“¿Te he hablado alguna vez de los hermanos Meadow?”, preguntó de pronto Stahr. “Tenían una cafetería en la misma calle donde monté yo la mía cuando llegué a Chillbourg”.
“Morirse no tiene ninguna gracia”, dijo Monroe Stahr con la mirada puesta en el extremo incandescente de su apestoso habano. Muchos parroquianos se preguntan cómo los dueños del Calridge toleran que siga fumando. Alguno incluso llama al encargado, que acude solícito, escucha respetuoso la protesta y se encoge luego de hombros con una amable sonrisa, como diciendo: “Es increíble, ¿verdad?”
Pero me desvío. El caso es que Stahr sonaba sinceramente agobiado. Anda pendiente de unas pruebas médicas y la perspectiva de una mala noticia lo tiene de un humor oscuro. “No soy ningún ingenuo”, me contó, “sé que la muerte es nuestro destino inevitable y he tenido algún trato con ella, pero siempre por motivos, digamos, profesionales. No sé si me explico”.
“Te explicas perfectamente”, pensé con un escalofrío.

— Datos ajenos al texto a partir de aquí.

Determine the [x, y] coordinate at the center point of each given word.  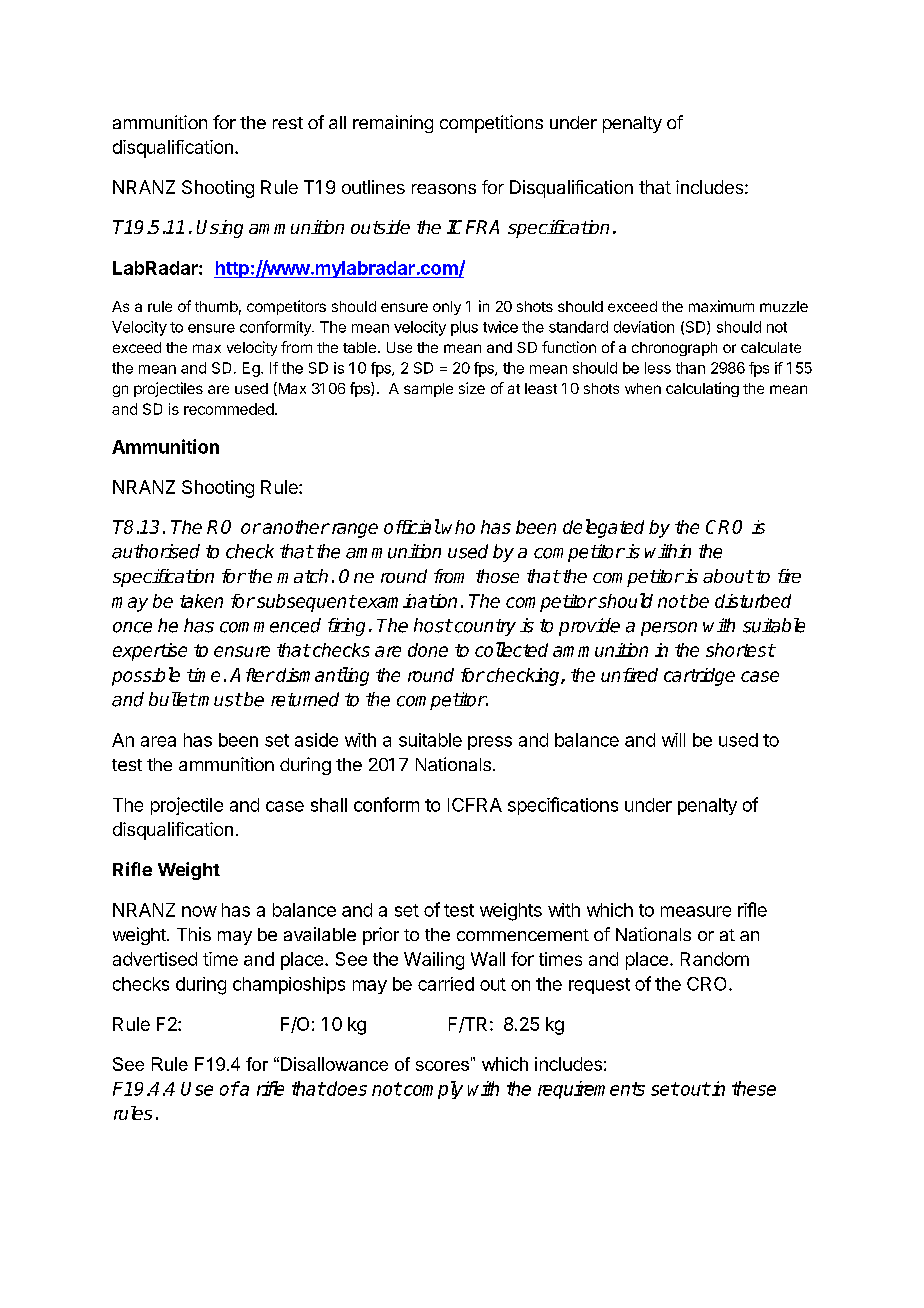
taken [201, 601]
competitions [491, 124]
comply [433, 1090]
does [346, 1088]
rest [288, 123]
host [433, 625]
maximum [721, 306]
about [728, 576]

Stahr volvió a clavar la vista en el cigarro, se lo llevó lentamente a la boca, dio una honda chupada y exhaló una vaharada densa y acre.
“¿Te he hablado alguna vez de los Meadow?”, dijo de pronto, y prosiguió antes de que manifestara curiosidad alguna: “Tenían una cafetería en la misma calle donde monté yo la mía cuando llegué a Chillbourg. A diferencia de lo que me sucedió a mí, a ellos les fue muy bien desde el principio. Yo tuve que hacer bastantes probaturas antes de dar con la tecla”.
El oyente poco avisado quizás imagine que cambió el decorado o la composición de la carta, pero lo cierto es que pronto comprendió que nadie se hace rico poniendo menús. “Es un sector con una competencia feroz. Los márgenes son muy estrechos y te matas a trabajar por una miseria”. Llevó a cabo un rápido análisis de situación. Era un barrio tranquilo, de profesionales de clase media: médicos, abogados, profesores, funcionarios. “¿Qué se echaba en falta?”, dijo Monroe, y señaló con un arqueo de cejas hacia Kitty, que merodeaba como un tiburón por la barra: “¿Me invitas a una copa, guapo?”
Fue un acierto. Ganó su primer millón y contrató a más Kittys, pero el local se le quedaba pequeño y pensó en la cafetería de los Meadow. “Eran dos hermanos. El que llevaba la voz cantante era el mayor, Adolfo. Estuve en tratos con él un tiempo largo. No quería vender. Le hice una oferta muy generosa, suficiente para retirarse, pero me decía: no es por el dinero, a mí esto me entretiene. Pues monta otra cafetería en otro barrio, le decía yo. Es que a mí este me gusta, me contestaba”.
Una noche, Stahr lo citó en un chalet a las afueras de Chillbourg. “Nos sentamos en la cocina, el uno frente del otro, cara a cara. Hablamos y hablamos, pero Adolfo era obcecado y, en un momento dado, llamé a Yonatán y Brayan. Son dos tipos callados y corpulentos. Cogieron un par de sillas, las arrastraron hasta la mesa y flanquearon estrechamente a Adolfo. Él los miró de arriba abajo y me dijo: haz lo que tengas que hacer, que yo haré lo que tenga que hacer. Me pareció una provocación. ¡Será chulo!, pensé, e hice el gesto convenido de antemano con Yonatán y Brayan. No quiero aburrirte con los detalles, pero tras aquel episodio la negociación se desatascó y durante años no me cupo la menor duda de que allí había habido un único ganador. Ahora, sin embargo, si pudiera no le diría: dame tu cafetería. Le diría: dame tu serenidad”.
La desaparición de Adolfo ocasionó una breve investigación. El hecho de que el hermano traspasara rápidamente el negocio suscitó muchas sospechas y Stahr tuvo que acudir a comisaría a declarar. Admitió que había pasado la noche de autos con Adolfo, pero que este se había ido por su propio pie, como ratificaron Yonatán “Mono Loco” y Brayan “Barracuda”.
El juez se dio por satisfecho. Es increíble, ¿verdad?